═════ STORED RECORDS
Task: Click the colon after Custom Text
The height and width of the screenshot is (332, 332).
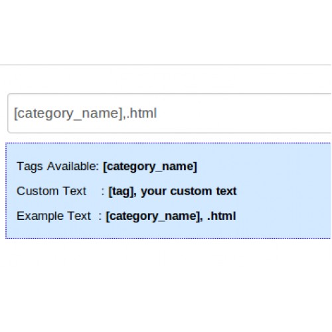Action: [103, 192]
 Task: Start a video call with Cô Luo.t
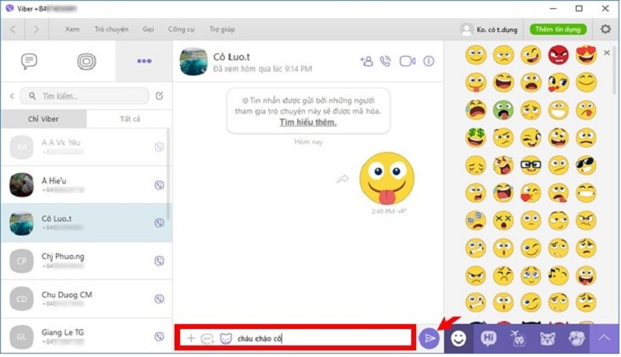point(407,61)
══════════
> _WHAT IS ASKED_
Revise the lines above, changing every "Task" to "Instruction" and keeping everything else the same, and omit the pictures from your answer.

> _EXERCISE RESULT_
Instruction: Click the colon after Custom Text
The height and width of the screenshot is (332, 332).
Action: [103, 192]
 Instruction: Start a video call with Cô Luo.t
point(407,61)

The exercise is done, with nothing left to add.